## TASK REQUIREMENTS
In the material below, list every line carrying the string "opens".

***

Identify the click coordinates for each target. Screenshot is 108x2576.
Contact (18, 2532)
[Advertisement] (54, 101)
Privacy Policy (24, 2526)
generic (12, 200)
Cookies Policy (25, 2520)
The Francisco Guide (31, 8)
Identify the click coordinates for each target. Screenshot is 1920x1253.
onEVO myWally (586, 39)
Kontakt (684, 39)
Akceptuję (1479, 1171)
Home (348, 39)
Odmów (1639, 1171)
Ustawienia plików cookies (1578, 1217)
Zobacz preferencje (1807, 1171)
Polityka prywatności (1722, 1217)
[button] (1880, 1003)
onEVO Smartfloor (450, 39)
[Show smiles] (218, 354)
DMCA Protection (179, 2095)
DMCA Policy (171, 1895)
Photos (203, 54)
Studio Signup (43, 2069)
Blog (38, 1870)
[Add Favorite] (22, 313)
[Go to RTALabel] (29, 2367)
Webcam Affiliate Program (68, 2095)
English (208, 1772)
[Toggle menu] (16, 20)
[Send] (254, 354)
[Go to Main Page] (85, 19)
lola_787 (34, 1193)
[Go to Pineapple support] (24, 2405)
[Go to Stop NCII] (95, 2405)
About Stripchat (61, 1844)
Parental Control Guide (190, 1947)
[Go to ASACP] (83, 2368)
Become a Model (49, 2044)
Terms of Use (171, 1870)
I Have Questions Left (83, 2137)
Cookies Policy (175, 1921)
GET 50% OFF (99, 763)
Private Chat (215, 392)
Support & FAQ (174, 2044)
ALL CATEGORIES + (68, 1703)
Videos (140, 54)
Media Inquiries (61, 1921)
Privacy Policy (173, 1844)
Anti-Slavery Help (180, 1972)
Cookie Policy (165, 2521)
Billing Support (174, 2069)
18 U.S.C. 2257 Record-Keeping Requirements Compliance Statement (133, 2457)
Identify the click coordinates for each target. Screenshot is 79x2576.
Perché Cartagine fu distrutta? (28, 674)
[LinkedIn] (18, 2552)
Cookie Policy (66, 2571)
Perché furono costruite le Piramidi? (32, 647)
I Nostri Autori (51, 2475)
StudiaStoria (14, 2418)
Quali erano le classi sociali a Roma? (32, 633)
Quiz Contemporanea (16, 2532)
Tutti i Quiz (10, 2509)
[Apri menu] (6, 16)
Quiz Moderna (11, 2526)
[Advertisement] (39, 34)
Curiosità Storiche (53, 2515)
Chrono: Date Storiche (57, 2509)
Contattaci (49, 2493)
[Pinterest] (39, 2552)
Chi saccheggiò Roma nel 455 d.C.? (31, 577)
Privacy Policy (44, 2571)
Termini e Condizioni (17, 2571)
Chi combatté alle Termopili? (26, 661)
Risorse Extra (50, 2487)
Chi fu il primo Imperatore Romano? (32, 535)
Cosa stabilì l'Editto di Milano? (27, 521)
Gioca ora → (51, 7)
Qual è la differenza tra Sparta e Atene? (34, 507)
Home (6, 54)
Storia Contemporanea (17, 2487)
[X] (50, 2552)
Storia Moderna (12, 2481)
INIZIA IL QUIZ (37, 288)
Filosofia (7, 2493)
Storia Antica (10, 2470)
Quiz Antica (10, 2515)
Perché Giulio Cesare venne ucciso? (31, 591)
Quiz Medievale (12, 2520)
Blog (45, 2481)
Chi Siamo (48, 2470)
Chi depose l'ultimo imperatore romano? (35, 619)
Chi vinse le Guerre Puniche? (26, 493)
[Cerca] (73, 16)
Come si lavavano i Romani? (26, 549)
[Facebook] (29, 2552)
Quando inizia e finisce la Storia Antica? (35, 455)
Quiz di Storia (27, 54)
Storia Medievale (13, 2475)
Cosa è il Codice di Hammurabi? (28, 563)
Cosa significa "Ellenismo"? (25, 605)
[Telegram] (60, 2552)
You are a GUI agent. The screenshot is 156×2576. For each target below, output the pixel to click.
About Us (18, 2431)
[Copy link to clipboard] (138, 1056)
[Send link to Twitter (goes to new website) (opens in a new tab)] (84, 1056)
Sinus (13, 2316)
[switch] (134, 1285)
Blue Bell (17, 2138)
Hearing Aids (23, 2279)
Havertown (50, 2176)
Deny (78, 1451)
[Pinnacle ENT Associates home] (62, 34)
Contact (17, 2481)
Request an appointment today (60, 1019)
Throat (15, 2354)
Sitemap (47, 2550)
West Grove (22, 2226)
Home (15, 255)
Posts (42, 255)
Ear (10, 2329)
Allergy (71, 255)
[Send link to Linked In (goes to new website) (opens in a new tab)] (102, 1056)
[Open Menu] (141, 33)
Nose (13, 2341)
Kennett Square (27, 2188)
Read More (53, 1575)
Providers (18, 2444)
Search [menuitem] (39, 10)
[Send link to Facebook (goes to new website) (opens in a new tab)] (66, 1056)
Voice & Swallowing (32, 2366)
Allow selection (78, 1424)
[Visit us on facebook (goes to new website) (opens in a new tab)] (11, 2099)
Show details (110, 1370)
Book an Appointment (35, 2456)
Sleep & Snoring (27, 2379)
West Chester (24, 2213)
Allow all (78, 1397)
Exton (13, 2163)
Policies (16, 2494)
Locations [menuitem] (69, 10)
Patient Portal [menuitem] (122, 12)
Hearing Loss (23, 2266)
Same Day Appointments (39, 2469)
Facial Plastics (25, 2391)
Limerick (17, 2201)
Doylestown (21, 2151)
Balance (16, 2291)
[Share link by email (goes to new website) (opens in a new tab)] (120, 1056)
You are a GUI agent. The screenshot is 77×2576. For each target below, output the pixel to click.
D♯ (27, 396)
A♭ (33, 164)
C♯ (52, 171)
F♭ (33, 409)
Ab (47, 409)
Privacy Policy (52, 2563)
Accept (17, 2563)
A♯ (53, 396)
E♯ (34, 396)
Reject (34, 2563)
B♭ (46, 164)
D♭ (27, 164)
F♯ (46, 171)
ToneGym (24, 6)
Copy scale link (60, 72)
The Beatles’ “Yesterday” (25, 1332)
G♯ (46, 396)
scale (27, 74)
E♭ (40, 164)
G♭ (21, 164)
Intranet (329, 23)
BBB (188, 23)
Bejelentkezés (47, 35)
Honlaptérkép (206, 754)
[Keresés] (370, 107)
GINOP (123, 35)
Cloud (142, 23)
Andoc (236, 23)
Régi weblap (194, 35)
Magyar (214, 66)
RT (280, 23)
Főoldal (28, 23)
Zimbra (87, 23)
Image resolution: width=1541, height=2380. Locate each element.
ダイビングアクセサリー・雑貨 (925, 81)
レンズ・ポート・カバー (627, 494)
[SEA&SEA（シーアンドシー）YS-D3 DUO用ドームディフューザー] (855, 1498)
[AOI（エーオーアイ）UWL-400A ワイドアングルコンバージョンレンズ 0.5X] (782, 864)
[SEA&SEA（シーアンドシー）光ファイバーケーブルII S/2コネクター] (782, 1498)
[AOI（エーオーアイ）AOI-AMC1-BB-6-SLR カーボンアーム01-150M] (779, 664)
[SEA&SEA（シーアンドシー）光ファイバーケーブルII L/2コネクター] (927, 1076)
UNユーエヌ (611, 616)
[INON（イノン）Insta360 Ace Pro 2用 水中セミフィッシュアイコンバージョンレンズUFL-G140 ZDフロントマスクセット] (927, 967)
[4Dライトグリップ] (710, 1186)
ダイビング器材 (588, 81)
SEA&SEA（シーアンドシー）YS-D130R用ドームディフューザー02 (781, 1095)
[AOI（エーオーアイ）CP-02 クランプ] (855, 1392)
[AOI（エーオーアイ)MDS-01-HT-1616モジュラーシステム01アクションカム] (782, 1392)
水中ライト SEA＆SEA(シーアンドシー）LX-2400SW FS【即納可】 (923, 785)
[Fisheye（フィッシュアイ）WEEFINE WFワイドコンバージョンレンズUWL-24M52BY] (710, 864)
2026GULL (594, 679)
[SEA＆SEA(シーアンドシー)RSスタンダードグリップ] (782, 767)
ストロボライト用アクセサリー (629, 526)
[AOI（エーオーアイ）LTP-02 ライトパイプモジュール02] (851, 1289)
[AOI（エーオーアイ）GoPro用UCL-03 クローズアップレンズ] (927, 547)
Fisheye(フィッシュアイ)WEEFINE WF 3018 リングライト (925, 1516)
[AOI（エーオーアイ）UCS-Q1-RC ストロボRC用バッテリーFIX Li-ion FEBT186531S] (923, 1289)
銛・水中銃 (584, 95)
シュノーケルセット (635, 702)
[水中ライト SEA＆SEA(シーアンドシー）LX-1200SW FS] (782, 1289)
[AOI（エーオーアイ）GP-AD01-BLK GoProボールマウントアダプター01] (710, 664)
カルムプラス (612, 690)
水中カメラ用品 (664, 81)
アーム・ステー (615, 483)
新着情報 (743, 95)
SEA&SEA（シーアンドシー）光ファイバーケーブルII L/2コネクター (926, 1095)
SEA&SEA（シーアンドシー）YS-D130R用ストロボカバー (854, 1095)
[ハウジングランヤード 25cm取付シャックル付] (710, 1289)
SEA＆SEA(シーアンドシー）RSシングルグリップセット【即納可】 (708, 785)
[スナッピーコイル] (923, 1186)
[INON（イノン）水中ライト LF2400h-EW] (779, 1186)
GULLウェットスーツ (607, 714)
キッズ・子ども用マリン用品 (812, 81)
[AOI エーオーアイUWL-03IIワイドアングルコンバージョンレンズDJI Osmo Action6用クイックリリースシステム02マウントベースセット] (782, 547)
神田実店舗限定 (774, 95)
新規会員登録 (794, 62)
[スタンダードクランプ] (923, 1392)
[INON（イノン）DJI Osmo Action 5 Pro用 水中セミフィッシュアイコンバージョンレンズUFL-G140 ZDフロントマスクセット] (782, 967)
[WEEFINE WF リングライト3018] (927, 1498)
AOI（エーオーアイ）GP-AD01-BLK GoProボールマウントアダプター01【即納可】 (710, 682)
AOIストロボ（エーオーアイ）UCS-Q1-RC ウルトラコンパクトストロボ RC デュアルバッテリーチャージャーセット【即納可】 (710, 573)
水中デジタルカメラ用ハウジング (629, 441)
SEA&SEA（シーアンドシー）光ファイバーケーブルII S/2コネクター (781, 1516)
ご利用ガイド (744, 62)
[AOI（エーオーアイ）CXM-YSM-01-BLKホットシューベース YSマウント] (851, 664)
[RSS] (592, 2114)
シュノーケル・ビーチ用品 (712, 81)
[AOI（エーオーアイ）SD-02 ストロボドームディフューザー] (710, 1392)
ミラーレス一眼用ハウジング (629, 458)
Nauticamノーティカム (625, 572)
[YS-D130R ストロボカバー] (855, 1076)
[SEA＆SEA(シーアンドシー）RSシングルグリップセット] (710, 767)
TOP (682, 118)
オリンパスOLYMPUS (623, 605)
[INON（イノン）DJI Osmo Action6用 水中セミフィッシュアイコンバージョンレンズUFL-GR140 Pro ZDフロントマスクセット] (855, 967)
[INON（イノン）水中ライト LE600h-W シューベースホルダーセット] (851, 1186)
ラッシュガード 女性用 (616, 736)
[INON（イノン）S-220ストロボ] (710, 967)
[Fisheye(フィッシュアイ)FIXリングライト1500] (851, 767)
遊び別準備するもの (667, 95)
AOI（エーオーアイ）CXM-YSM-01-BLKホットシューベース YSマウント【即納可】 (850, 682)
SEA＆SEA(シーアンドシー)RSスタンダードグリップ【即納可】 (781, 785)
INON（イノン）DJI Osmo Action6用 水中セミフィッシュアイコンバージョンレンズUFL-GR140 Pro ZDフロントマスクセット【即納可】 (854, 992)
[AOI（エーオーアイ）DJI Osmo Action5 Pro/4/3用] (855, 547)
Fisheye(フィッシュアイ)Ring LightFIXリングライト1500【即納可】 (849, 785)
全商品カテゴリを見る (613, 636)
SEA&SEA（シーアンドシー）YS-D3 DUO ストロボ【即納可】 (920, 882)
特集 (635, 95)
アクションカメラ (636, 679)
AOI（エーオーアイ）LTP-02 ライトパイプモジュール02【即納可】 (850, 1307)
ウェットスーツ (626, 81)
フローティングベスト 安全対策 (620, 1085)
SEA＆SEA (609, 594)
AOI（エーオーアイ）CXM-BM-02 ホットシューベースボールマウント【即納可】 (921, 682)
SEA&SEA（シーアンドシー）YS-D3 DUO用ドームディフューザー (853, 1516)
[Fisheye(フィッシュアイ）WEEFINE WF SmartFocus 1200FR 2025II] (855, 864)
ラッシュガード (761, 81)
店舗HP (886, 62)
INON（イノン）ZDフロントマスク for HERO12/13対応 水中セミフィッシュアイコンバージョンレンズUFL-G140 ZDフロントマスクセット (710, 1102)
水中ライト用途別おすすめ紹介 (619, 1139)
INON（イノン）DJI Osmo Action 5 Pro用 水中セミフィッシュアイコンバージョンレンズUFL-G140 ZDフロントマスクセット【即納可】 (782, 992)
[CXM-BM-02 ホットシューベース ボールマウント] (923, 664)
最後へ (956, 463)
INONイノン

***

## TASK SOLUTION
[Send link to Twitter (goes to new website) (opens in a new tab)] (84, 1056)
[Send link to Linked In (goes to new website) (opens in a new tab)] (102, 1056)
[Send link to Facebook (goes to new website) (opens in a new tab)] (66, 1056)
[Visit us on facebook (goes to new website) (opens in a new tab)] (11, 2099)
[Share link by email (goes to new website) (opens in a new tab)] (120, 1056)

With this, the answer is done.